Consents & opt-outs

Consent must be obtained before processing the consumer’s personal information. Prior to processing the data of a known child, businesses must adhere to the parental consent requirements outlined in the Children’s Online Privacy and Protection Act (COPPA).

Consumers must be able to opt out of targeted advertising, the sale of personal information, profiling, and data collection through the operation of a voice recognition or facial recognition feature.

Policies & notices

Provide consumers with a clear, accessible, and annually updated privacy notice that outlines the categories of personal and sensitive personal information processed and shared with third parties, the purposes of data processing, the categories of third parties with whom data is shared, and instructions on how consumers can submit data subject requests. If a business engages in the sale of any of the following data, the equivalent notice must be provided to consumers in the same manner as the privacy notice and include the following links on the website homepage:

• Sensitive personal information
  “NOTICE: This website may sell your sensitive personal data.”

• Biometric data
  “NOTICE: This website may sell your biometric personal data.”

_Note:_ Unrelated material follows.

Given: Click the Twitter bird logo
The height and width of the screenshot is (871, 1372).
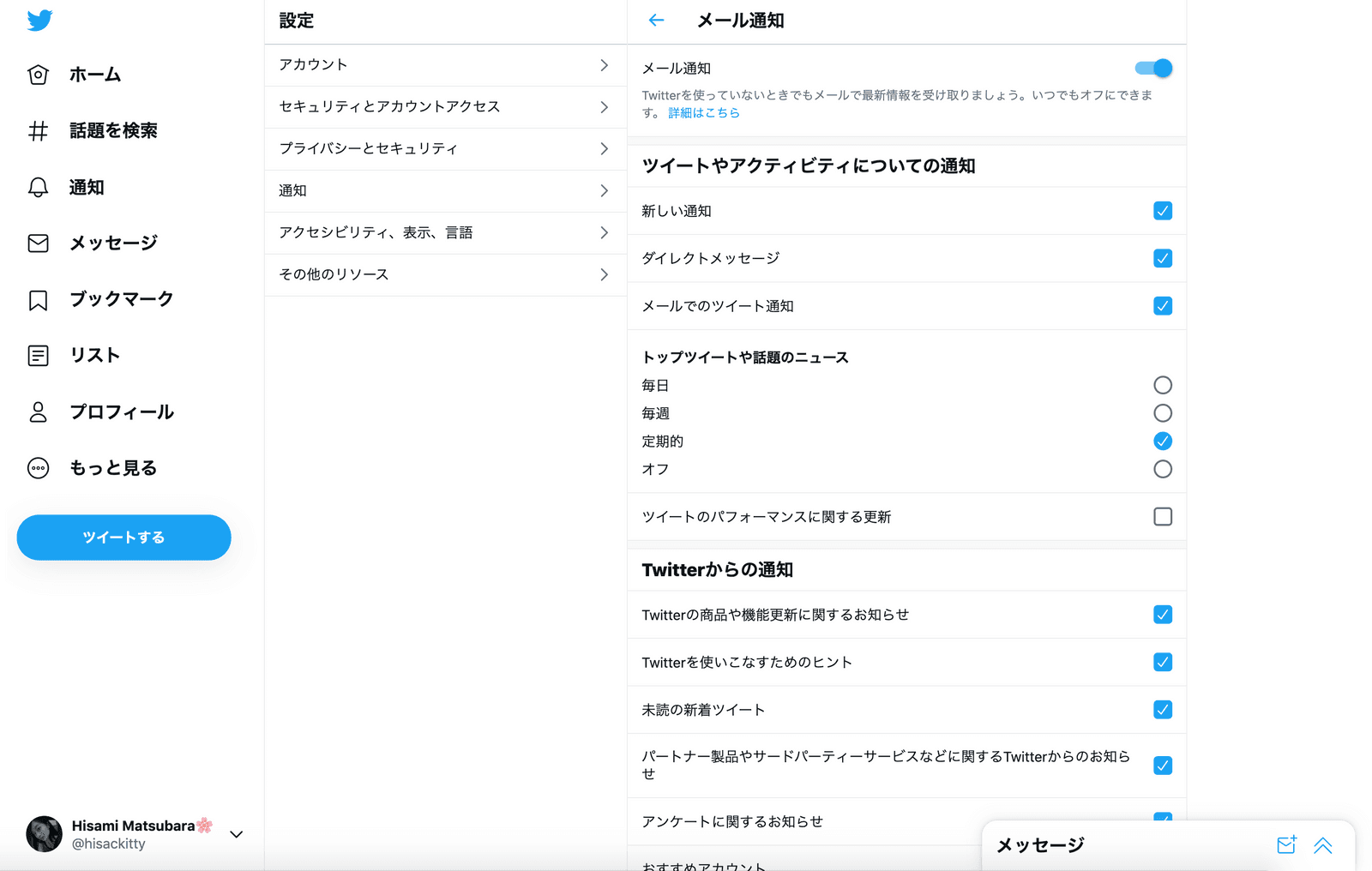Looking at the screenshot, I should pyautogui.click(x=39, y=21).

Data subject rights & requests

Consumers have the right to access, correct, delete, opt out of processing, and exercise data portability rights concerning their personal information. Businesses must be able to fulfill and address these requests without undue delay and within 45 days of receiving the request. Businesses are required to furnish consumers with notice within 60 days after receiving the request, confirming compliance with the consumer’s request.

Vendor management

Businesses must conduct vendor assessments and establish vendor contracts to ensure compliance concerning the data processing conducted on their behalf.